> **Provided information**
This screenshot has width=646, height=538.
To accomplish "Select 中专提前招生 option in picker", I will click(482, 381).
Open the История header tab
* * *
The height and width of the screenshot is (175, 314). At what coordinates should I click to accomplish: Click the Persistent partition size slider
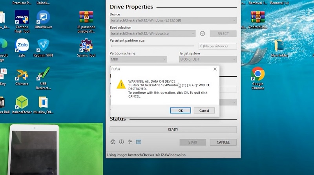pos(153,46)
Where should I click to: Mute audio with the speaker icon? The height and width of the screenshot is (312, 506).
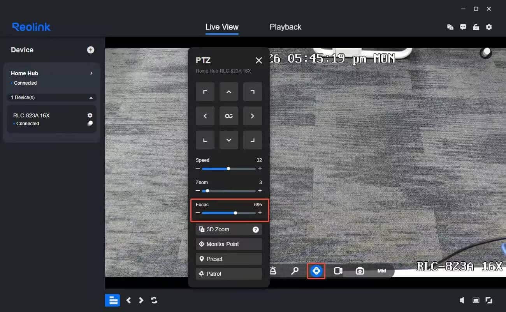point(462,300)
...
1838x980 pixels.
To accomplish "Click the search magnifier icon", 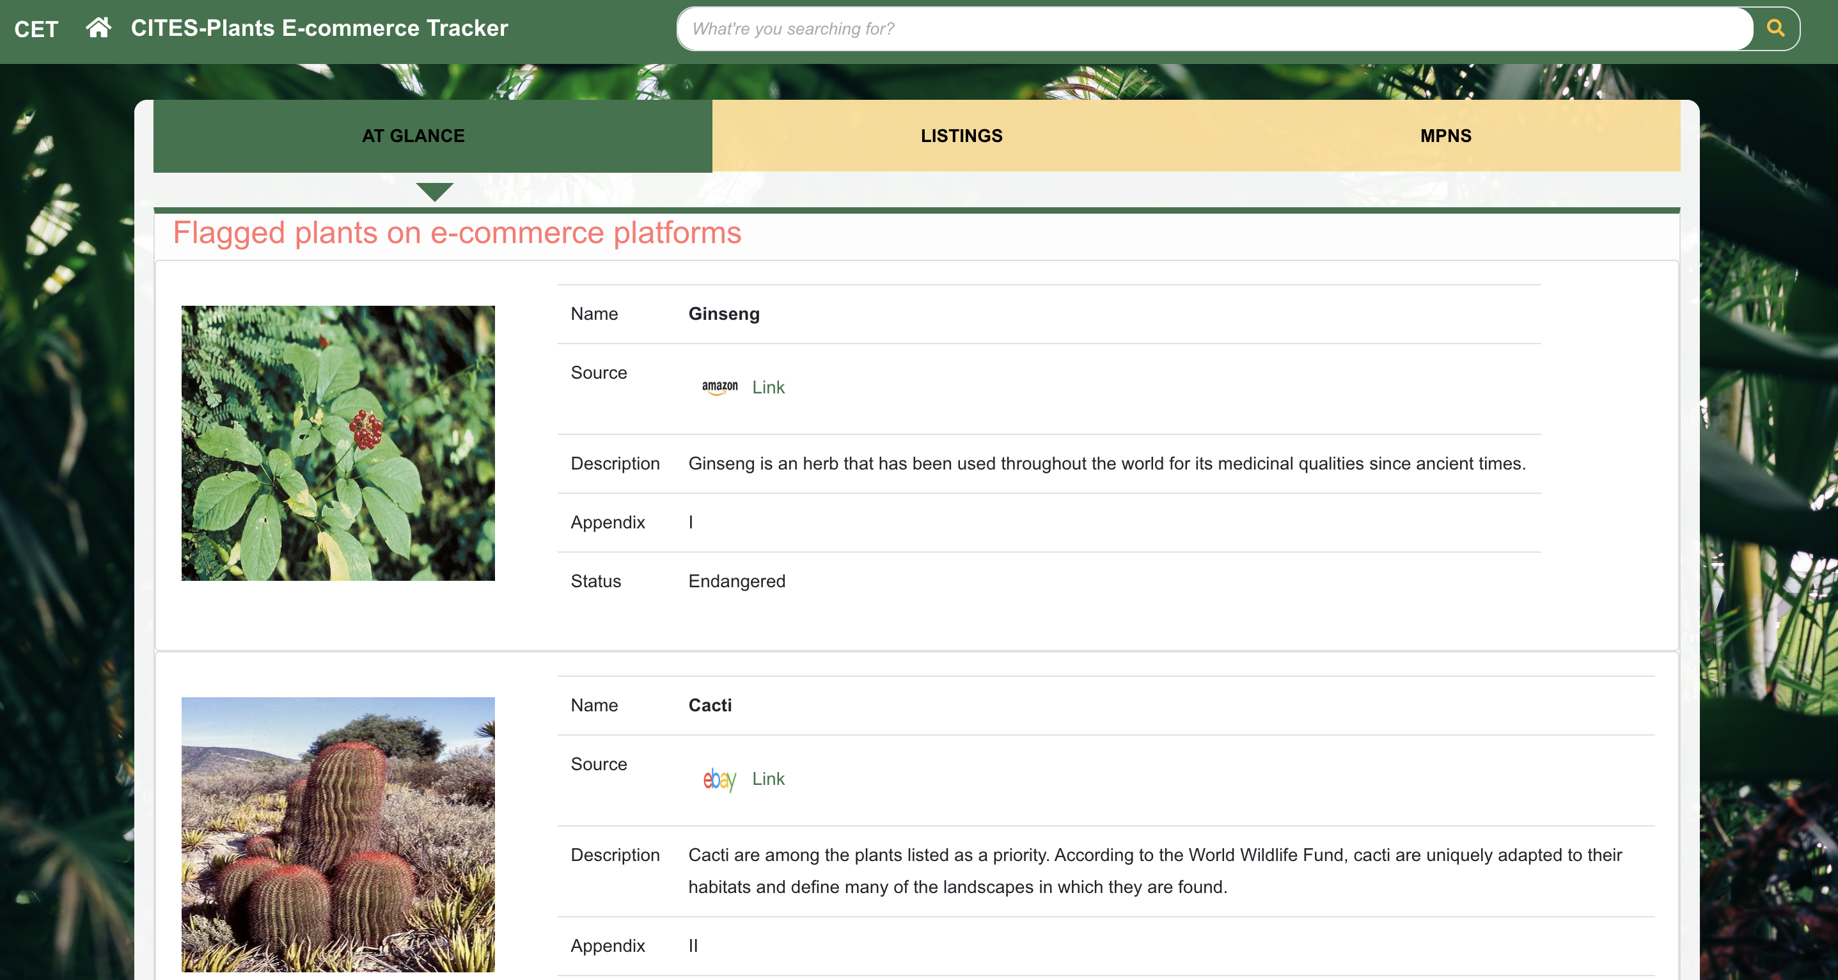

> **Problem description**
Copy out the part that opens with the line containing "This screenshot has width=646, height=538." and closes with the line containing "Open the История header tab", requests included. Scale the click coordinates in the answers by 0.4, rounding to whole numbers with halves going up, and give nothing but those lines.

> **Solution**
This screenshot has width=646, height=538.
To accomplish "Select 中专提前招生 option in picker", I will click(193, 152).
Open the История header tab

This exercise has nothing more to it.